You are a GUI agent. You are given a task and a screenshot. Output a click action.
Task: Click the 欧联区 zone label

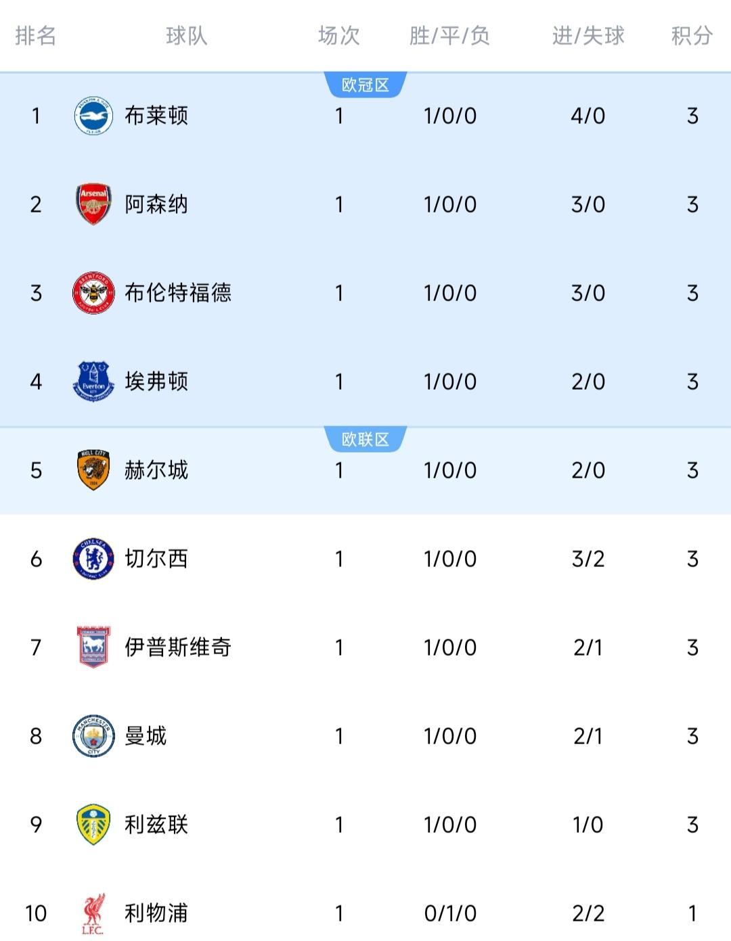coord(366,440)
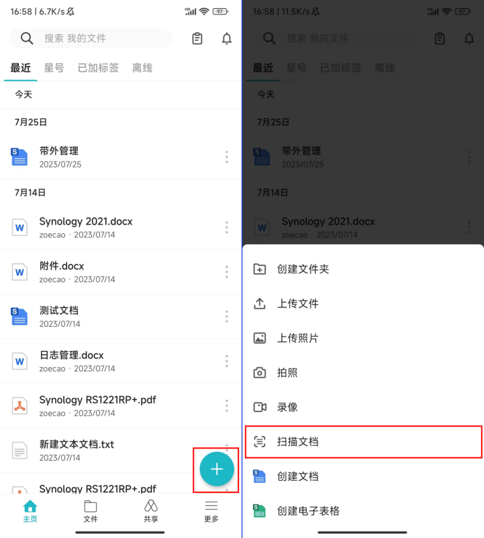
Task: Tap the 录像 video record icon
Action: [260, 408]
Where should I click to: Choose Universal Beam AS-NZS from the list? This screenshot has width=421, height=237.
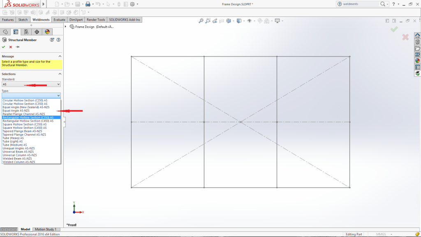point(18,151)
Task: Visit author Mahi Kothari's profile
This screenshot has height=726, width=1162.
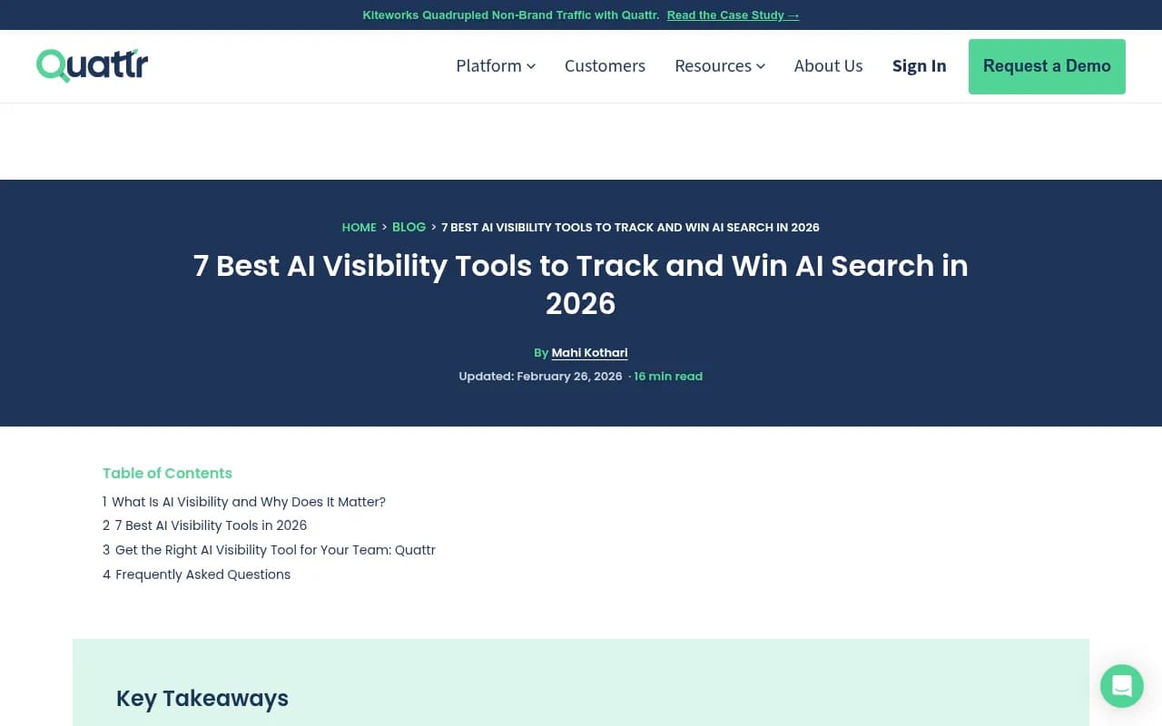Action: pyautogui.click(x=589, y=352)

━━━━━━━━━━━━━━━━━━━━

Task to complete:
Could you output all of the entries above exactly? Leave the pictures out.

Output of the task:
You are a GUI agent. You are given a task and a screenshot. Output a click action.
Task: Click the 欧联区 zone label

coord(366,440)
Task: Tap the 录像 video record icon
Action: [260, 408]
Where should I click to: Choose Universal Beam AS-NZS from the list? This screenshot has width=421, height=237.
point(18,151)
Task: Visit author Mahi Kothari's profile
This screenshot has height=726, width=1162.
Action: pyautogui.click(x=589, y=352)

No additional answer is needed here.